The findings come from a single-center study that sought to identify the type, burden, and frequency of complications from laser tattoo removal, a procedure offered by both physician and non-physician facilities. “Laser tattoo removal is increasing in popularity,” lead study author Amanda K. Suggs, MD, said at the annual conference of the American Society for Laser Medicine and Surgery.
Dr. Suggs and Paul M. Friedman, MD, of Houston-based Dermatology and Laser Surgery, have observed an increase in patients seeking corrective tattoo removal after complications from and lack of efficacy of prior treatments provided predominantly at non-clinic facilities, including medical spas and tattoo removal clinics –so they decided to interview 19 patients who presented to their practice seeking corrective laser tattoo removal. The majority (84%) were female, their mean age was 34 years old, and 53% had Fitzpatrick skin types IV or higher. Nearly three-quarters of tattoos (74%) consisted of multiple colors, which are known to be more difficult to treat. Of the patients seeking corrective treatment, 42% were seeking removal of more than one tattoo.
Prior to coming to their office, the patients had undergone an average of seven prior tattoo removal treatments and 72% of patients were treated by a non-physician provider at some point. Nearly two-thirds of patients (63%) were treated in non-clinic facilities. “All patients were unsatisfied with the degree of improvement, and 79% had at least one complication from their prior treatments,” said Dr. Suggs, who is a fellow at the practice.
Of the 15 patients with prior treatment complications, 64% were treated by a non-physician provider. The most common complication was scarring (53%), followed by dyspigmentation (47%), blistering (20%) and paradoxical darkening (20%). Six patients (40%) had more than one complication. Patients with Fitzpatrick skin types IV or higher had a higher proportion of scarring and dyspigmentation (63% and 71%, respectively) compared with those with other skin types. “This suggests that we should use caution when treating tattoos in patients with higher Fitzpatrick skin types, and use appropriate settings and endpoints when treating these patients,” Dr. Suggs said.
When she and Dr. Friedman interviewed the patients about their prior treatment experience elsewhere, all said they experienced excessive pain, only 33% received topical anesthesia, and none reported receiving an injectable anesthesia.
At the Dermatology and Laser Surgery Center, the protocol for corrective laser tattoo removal involves injectable anesthesia, Dr.
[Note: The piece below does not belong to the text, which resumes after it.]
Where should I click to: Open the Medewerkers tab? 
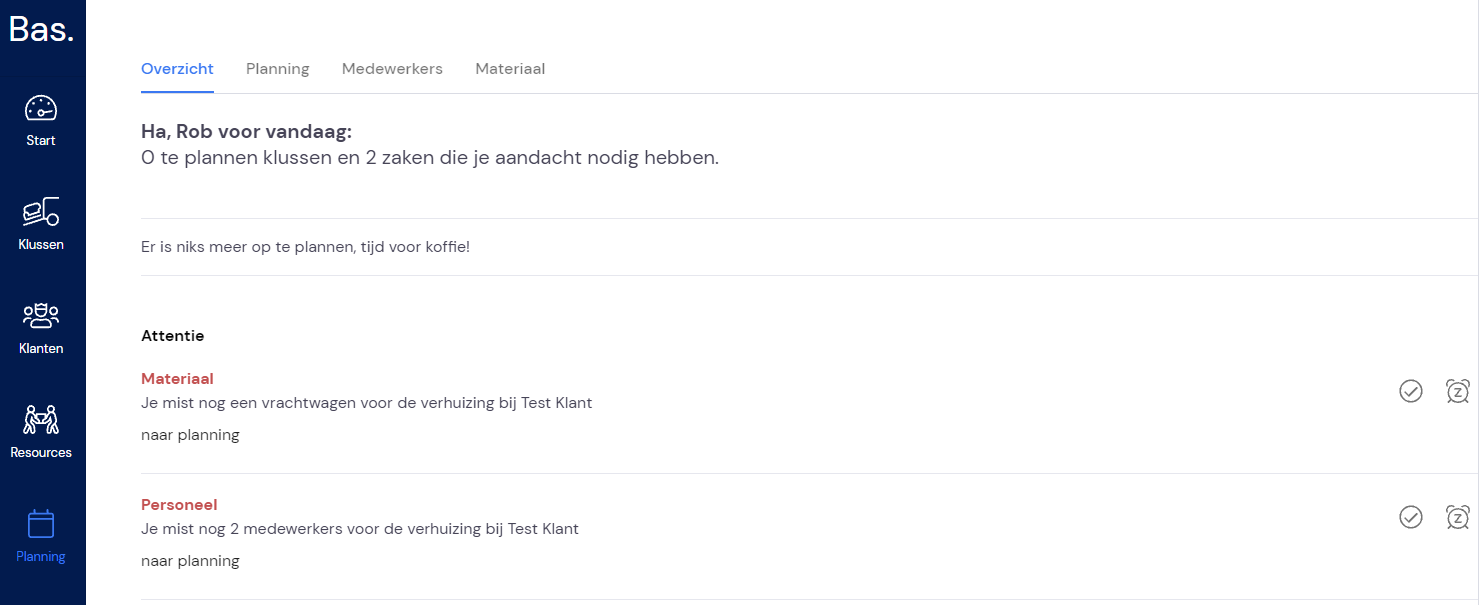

Suggs said. They use a picosecond laser, a perfluorodecalin patch, and, if needed, nonablative fractional resurfacing at 1550 nm for scarring. The wavelength used for the picosecond laser (1064nm, 785nm or 532nm) is chosen based on patient characteristics and tattoo color or colors.
In a subset analysis, the investigators interviewed eight patients again after undergoing laser tattoo removal at their practice. All underwent treatment with a picosecond laser, perfluorodecalin patch, and injectable anesthesia. All reported minimal to no pain during the procedure and an optimal experience. No complications were noted.
Dr. Friedman and Dr. Suggs emphasized that consumers should be aware of the risks and potential for complications from laser tattoo removal. They recommend that all consumers – especially those at higher risk for complications such as higher Fitzpatrick skin type patients and those with multicolored tattoos – choose a provider with extensive training in the procedure, such as a board-certified dermatologist or plastic surgeon.
Dr. Suggs disclosed that she is an ambassador for Tri Sirena sun protective athletic apparel. Dr. Friedman disclosed that he is a member of the advisory board for Allergan, Solta Medical, Syneron-Candela, and Sienna Biopharmaceuticals. He is also a research investigator for Syneron-Candela and has received a research grant from Sienna.